Click-target data:
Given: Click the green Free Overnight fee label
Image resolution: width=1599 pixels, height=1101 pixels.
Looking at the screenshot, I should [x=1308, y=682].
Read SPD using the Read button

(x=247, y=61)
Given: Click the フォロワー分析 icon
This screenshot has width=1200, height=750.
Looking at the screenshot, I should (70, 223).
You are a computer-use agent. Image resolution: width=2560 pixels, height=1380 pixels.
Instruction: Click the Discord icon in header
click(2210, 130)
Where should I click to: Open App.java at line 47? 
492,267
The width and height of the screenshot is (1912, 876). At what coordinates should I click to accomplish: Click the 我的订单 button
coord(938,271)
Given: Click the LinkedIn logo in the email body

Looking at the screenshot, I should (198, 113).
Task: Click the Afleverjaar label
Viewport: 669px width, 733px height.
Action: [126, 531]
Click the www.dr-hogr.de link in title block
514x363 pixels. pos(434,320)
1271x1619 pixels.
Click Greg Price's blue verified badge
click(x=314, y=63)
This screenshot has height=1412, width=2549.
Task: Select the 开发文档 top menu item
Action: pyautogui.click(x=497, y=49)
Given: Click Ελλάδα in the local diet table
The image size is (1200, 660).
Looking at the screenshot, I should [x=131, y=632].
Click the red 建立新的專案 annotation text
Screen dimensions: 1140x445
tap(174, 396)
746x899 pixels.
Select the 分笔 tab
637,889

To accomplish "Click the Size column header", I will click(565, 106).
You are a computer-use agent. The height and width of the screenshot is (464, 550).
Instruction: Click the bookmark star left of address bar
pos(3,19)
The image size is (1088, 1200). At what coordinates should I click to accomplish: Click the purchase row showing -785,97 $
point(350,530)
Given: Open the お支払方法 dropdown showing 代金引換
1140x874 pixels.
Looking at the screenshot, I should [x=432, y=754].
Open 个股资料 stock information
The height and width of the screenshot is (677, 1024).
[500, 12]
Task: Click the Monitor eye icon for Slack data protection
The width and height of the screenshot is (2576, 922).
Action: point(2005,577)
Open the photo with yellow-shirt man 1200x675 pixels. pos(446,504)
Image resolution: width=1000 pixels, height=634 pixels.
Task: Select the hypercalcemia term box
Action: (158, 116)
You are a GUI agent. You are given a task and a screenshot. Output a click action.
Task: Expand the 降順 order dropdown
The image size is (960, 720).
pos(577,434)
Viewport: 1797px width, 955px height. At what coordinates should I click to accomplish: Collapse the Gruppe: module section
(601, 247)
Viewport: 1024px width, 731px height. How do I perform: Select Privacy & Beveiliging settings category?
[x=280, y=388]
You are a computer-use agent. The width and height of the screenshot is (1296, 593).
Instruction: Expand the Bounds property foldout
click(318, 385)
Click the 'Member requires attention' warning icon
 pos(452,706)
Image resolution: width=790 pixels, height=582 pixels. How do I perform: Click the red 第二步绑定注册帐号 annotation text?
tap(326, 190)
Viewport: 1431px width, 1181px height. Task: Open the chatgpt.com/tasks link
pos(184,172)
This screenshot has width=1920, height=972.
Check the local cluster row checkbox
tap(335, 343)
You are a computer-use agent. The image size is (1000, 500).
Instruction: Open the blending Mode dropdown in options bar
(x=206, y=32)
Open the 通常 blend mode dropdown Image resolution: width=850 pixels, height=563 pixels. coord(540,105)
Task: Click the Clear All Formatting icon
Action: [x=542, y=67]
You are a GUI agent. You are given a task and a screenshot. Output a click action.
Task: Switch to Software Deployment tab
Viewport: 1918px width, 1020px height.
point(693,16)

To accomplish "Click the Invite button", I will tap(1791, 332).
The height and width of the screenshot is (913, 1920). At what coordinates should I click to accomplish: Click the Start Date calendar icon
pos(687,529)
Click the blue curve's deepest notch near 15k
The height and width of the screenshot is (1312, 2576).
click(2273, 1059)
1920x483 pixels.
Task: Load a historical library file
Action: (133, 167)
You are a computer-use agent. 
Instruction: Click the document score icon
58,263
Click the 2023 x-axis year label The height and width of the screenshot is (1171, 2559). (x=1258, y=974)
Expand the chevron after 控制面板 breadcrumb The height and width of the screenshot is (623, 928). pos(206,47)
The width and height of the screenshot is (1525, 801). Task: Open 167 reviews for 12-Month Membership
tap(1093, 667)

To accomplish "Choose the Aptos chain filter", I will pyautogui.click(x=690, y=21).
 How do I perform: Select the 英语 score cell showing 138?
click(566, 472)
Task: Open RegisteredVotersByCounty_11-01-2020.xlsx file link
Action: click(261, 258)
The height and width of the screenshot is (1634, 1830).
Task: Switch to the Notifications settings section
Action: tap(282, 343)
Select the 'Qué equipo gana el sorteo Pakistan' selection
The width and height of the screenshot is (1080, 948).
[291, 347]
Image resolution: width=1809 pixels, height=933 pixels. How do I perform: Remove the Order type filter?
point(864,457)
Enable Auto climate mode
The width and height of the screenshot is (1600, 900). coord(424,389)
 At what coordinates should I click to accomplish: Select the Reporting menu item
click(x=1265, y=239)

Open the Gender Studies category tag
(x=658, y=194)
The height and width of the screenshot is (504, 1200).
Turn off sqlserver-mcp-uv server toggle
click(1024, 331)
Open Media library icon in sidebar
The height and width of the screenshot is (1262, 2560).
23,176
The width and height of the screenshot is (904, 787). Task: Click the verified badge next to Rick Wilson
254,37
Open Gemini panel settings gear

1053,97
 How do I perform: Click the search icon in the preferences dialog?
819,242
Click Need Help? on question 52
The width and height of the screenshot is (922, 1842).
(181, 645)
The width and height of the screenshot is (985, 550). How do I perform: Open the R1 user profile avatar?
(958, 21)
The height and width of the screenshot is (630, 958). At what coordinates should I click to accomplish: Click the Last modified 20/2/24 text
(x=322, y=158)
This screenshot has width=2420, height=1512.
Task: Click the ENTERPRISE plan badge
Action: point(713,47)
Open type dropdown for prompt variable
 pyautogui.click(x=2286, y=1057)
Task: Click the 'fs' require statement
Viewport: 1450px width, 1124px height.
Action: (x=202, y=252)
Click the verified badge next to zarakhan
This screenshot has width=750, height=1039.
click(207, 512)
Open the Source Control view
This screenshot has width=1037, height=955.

STATED GOAL: Write out every line of the entries above, word for word, keeping each line's wording, numbers and punctuation unchanged.

TASK SOLUTION:
Given: Click the green Free Overnight fee label
Image resolution: width=1599 pixels, height=1101 pixels.
Looking at the screenshot, I should [x=1308, y=682].
Read SPD using the Read button

(x=247, y=61)
Given: Click the フォロワー分析 icon
This screenshot has width=1200, height=750.
Looking at the screenshot, I should (70, 223).
You are a computer-use agent. Image resolution: width=2560 pixels, height=1380 pixels.
Instruction: Click the Discord icon in header
click(2210, 130)
Where should I click to: Open App.java at line 47? 
492,267
The width and height of the screenshot is (1912, 876). At what coordinates should I click to accomplish: Click the 我的订单 button
coord(938,271)
Given: Click the LinkedIn logo in the email body

Looking at the screenshot, I should (198, 113).
Task: Click the Afleverjaar label
Viewport: 669px width, 733px height.
Action: [126, 531]
Click the www.dr-hogr.de link in title block
514x363 pixels. pos(434,320)
1271x1619 pixels.
Click Greg Price's blue verified badge
click(x=314, y=63)
This screenshot has height=1412, width=2549.
Task: Select the 开发文档 top menu item
Action: pyautogui.click(x=497, y=49)
Given: Click Ελλάδα in the local diet table
The image size is (1200, 660).
Looking at the screenshot, I should [x=131, y=632].
Click the red 建立新的專案 annotation text
Screen dimensions: 1140x445
tap(174, 396)
746x899 pixels.
Select the 分笔 tab
637,889

To accomplish "Click the Size column header", I will click(565, 106).
You are a computer-use agent. The height and width of the screenshot is (464, 550).
Instruction: Click the bookmark star left of address bar
pos(3,19)
The image size is (1088, 1200). At what coordinates should I click to accomplish: Click the purchase row showing -785,97 $
point(350,530)
Given: Open the お支払方法 dropdown showing 代金引換
1140x874 pixels.
Looking at the screenshot, I should [x=432, y=754].
Open 个股资料 stock information
The height and width of the screenshot is (677, 1024).
[500, 12]
Task: Click the Monitor eye icon for Slack data protection
The width and height of the screenshot is (2576, 922).
Action: point(2005,577)
Open the photo with yellow-shirt man 1200x675 pixels. pos(446,504)
Image resolution: width=1000 pixels, height=634 pixels.
Task: Select the hypercalcemia term box
Action: (158, 116)
You are a GUI agent. You are given a task and a screenshot. Output a click action.
Task: Expand the 降順 order dropdown
The image size is (960, 720).
pos(577,434)
Viewport: 1797px width, 955px height. At what coordinates should I click to accomplish: Collapse the Gruppe: module section
(601, 247)
Viewport: 1024px width, 731px height. How do I perform: Select Privacy & Beveiliging settings category?
[x=280, y=388]
You are a computer-use agent. The width and height of the screenshot is (1296, 593).
Instruction: Expand the Bounds property foldout
click(318, 385)
Click the 'Member requires attention' warning icon
 pos(452,706)
Image resolution: width=790 pixels, height=582 pixels. How do I perform: Click the red 第二步绑定注册帐号 annotation text?
tap(326, 190)
Viewport: 1431px width, 1181px height. Task: Open the chatgpt.com/tasks link
pos(184,172)
This screenshot has width=1920, height=972.
Check the local cluster row checkbox
tap(335, 343)
You are a computer-use agent. The image size is (1000, 500).
Instruction: Open the blending Mode dropdown in options bar
(x=206, y=32)
Open the 通常 blend mode dropdown Image resolution: width=850 pixels, height=563 pixels. coord(540,105)
Task: Click the Clear All Formatting icon
Action: [x=542, y=67]
You are a GUI agent. You are given a task and a screenshot. Output a click action.
Task: Switch to Software Deployment tab
Viewport: 1918px width, 1020px height.
point(693,16)

To accomplish "Click the Invite button", I will tap(1791, 332).
The height and width of the screenshot is (913, 1920). At what coordinates should I click to accomplish: Click the Start Date calendar icon
pos(687,529)
Click the blue curve's deepest notch near 15k
The height and width of the screenshot is (1312, 2576).
click(2273, 1059)
1920x483 pixels.
Task: Load a historical library file
Action: (133, 167)
You are a computer-use agent. 
Instruction: Click the document score icon
58,263
Click the 2023 x-axis year label The height and width of the screenshot is (1171, 2559). (x=1258, y=974)
Expand the chevron after 控制面板 breadcrumb The height and width of the screenshot is (623, 928). pos(206,47)
The width and height of the screenshot is (1525, 801). Task: Open 167 reviews for 12-Month Membership
tap(1093, 667)

To accomplish "Choose the Aptos chain filter", I will pyautogui.click(x=690, y=21).
 How do I perform: Select the 英语 score cell showing 138?
click(566, 472)
Task: Open RegisteredVotersByCounty_11-01-2020.xlsx file link
Action: click(261, 258)
The height and width of the screenshot is (1634, 1830).
Task: Switch to the Notifications settings section
Action: tap(282, 343)
Select the 'Qué equipo gana el sorteo Pakistan' selection
The width and height of the screenshot is (1080, 948).
[291, 347]
Image resolution: width=1809 pixels, height=933 pixels. How do I perform: Remove the Order type filter?
point(864,457)
Enable Auto climate mode
The width and height of the screenshot is (1600, 900). coord(424,389)
 At what coordinates should I click to accomplish: Select the Reporting menu item
click(x=1265, y=239)

Open the Gender Studies category tag
(x=658, y=194)
The height and width of the screenshot is (504, 1200).
Turn off sqlserver-mcp-uv server toggle
click(1024, 331)
Open Media library icon in sidebar
The height and width of the screenshot is (1262, 2560).
23,176
The width and height of the screenshot is (904, 787). Task: Click the verified badge next to Rick Wilson
254,37
Open Gemini panel settings gear

1053,97
 How do I perform: Click the search icon in the preferences dialog?
819,242
Click Need Help? on question 52
The width and height of the screenshot is (922, 1842).
(181, 645)
The width and height of the screenshot is (985, 550). How do I perform: Open the R1 user profile avatar?
(958, 21)
The height and width of the screenshot is (630, 958). At what coordinates should I click to accomplish: Click the Last modified 20/2/24 text
(x=322, y=158)
This screenshot has width=2420, height=1512.
Task: Click the ENTERPRISE plan badge
Action: point(713,47)
Open type dropdown for prompt variable
 pyautogui.click(x=2286, y=1057)
Task: Click the 'fs' require statement
Viewport: 1450px width, 1124px height.
Action: (x=202, y=252)
Click the verified badge next to zarakhan
This screenshot has width=750, height=1039.
click(207, 512)
Open the Source Control view
This screenshot has width=1037, height=955.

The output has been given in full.